3DG-STFM: 3D Geometric Guided Student-Teacher Feature Matching
This addresses the problem of dense feature matching for computer vision applications, but it is incremental as it adapts student-teacher learning to a new task.
The paper tackles dense visual correspondence between images by proposing 3DG-STFM, a student-teacher learning method that uses a multi-modal teacher model with 3D supervision to guide a 2D unimodal student model, resulting in outperforming state-of-the-art methods on camera pose and homography estimation tasks.

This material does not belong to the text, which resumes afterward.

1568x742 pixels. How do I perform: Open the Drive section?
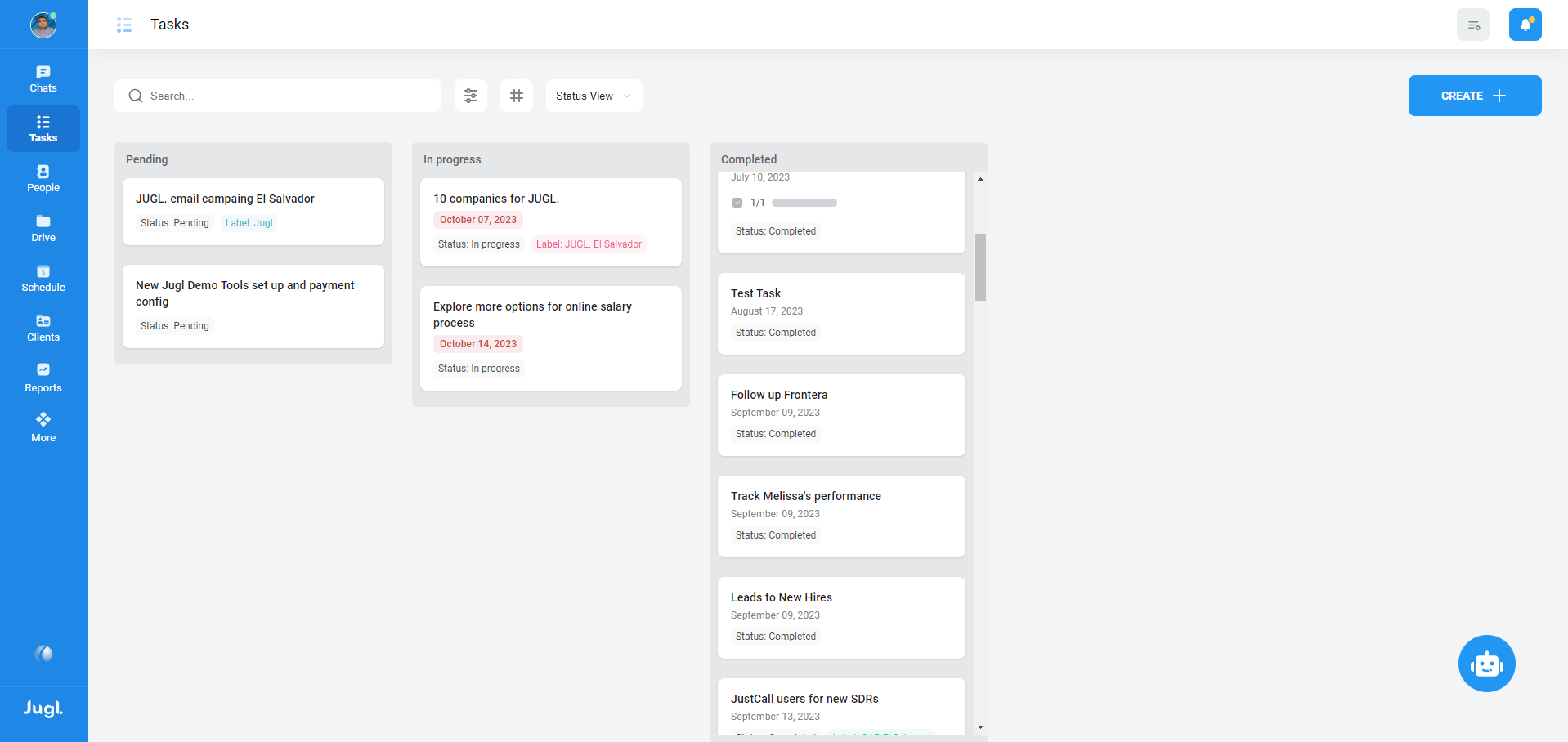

We tackle the essential task of finding dense visual correspondences between a pair of images. This is a challenging problem due to various factors such as poor texture, repetitive patterns, illumination variation, and motion blur in practical scenarios. In contrast to methods that use dense correspondence ground-truths as direct supervision for local feature matching training, we train 3DG-STFM: a multi-modal matching model (Teacher) to enforce the depth consistency under 3D dense correspondence supervision and transfer the knowledge to 2D unimodal matching model (Student). Both teacher and student models consist of two transformer-based matching modules that obtain dense correspondences in a coarse-to-fine manner. The teacher model guides the student model to learn RGB-induced depth information for the matching purpose on both coarse and fine branches. We also evaluate 3DG-STFM on a model compression task. To the best of our knowledge, 3DG-STFM is the first student-teacher learning method for the local feature matching task. The experiments show that our method outperforms state-of-the-art methods on indoor and outdoor camera pose estimations, and homography estimation problems. Code is available at: https://github.com/Ryan-prime/3DG-STFM.